Is the legal level of radioactive contamination a “safe” level, especially for females, young people, older people and those with existing health conditions and exposure to other cancer-causing environmental and household pollutants?
What other radioactive waste is at the site?
The sessions will answer these questions and raise more, providing avenues for meaningful public participation.
The current concerns are summarized at https://www.westvalleyaction.org/
1) We need an enclosure over the building(s) during demolition (and future excavation of below-ground waste and structures) at West Valley to prevent radioactive materials from spreading to the air, land, water, people, flora, fauna and environment AND
2) We need continuous, real time, offsite, air and water monitoring and publicly accessible reporting before, during and after the demolition of one of the most radioactive buildings in the nuclear power and weapons complex.
3) We must watchdog this demolition and the many cleanup steps that must follow–to prevent huge amounts of buried nuclear materials from leaking out and to isolate the waste that is now stored above and below ground at the site.

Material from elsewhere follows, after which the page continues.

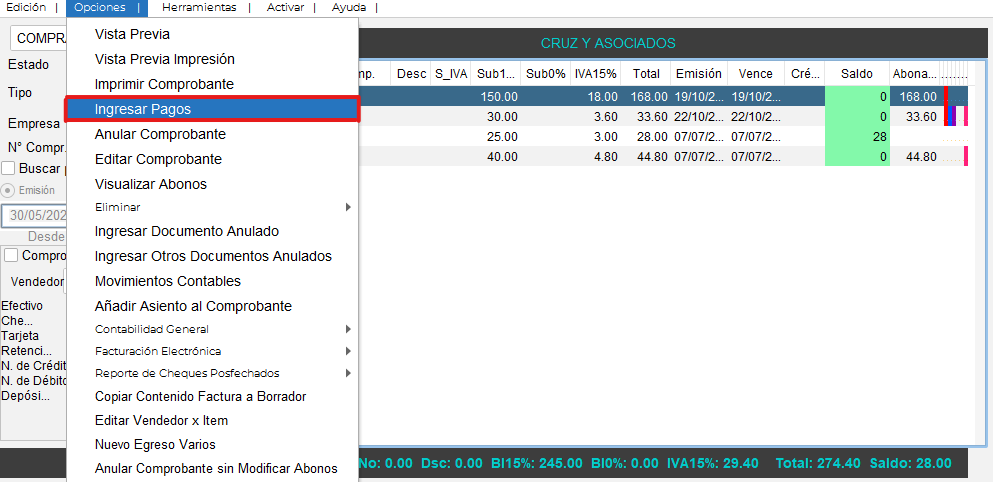Select the Emisión radio button

click(8, 190)
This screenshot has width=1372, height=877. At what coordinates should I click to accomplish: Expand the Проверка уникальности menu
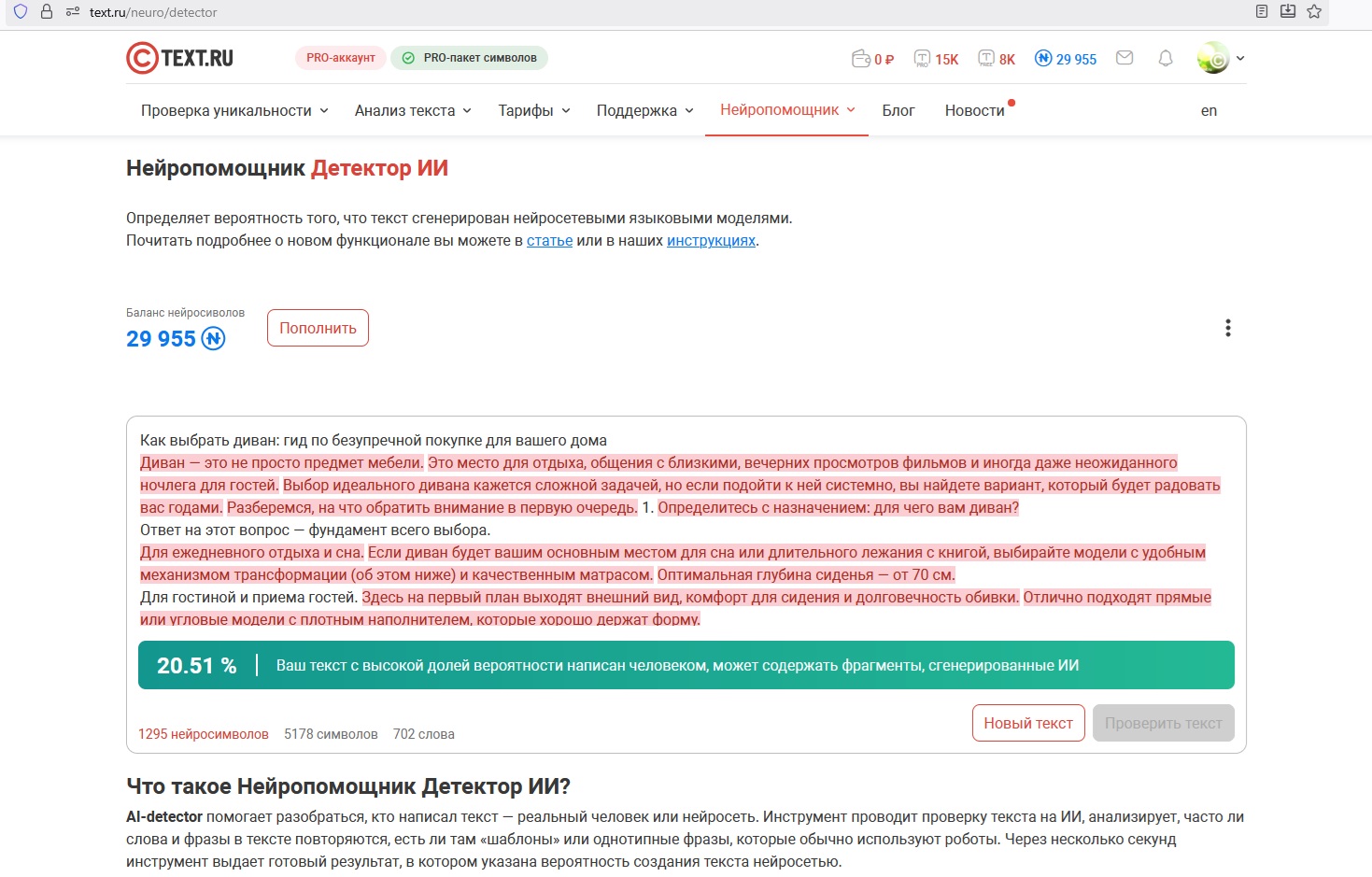(234, 110)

View other workshops from this series:
(6/1) The History of the West Valley Nuclear Waste Site PART 1 and Action Needed in 2021
(6/22) Digging Deeper, The History of the West Valley Nuclear Waste Site PART 2 and Action Needed in 2021
(7/27) Protections Needed for WNY during the Demolition of the Most Radioactive Building , West Valley Action Network
The West Valley Action Network formed as a loose association of individuals and groups in 2009 to work for the full clean up of the West Valley Nuclear Waste site in West Valley NY, Cattaraugus County, draining north into Erie County and the Great Lakes. It is comprised of individuals and organizations in NY, the US and Canada working for the full cleanup of the West Valley nuclear waste site and includes the Coalition on West Valley Nuclear Wastes, Sierra Club, Western NY Environmental Alliance, Nuclear Information and Resource Service, Indigenous Women’s Initiatives, Citizens’ Environmental Coalition, the Western NY Peace Center, WNYCOSH, Citizens Campaign for the Environment, NYPIRG, the Adirondack Mountain Club, religious groups, sporting groups and many more.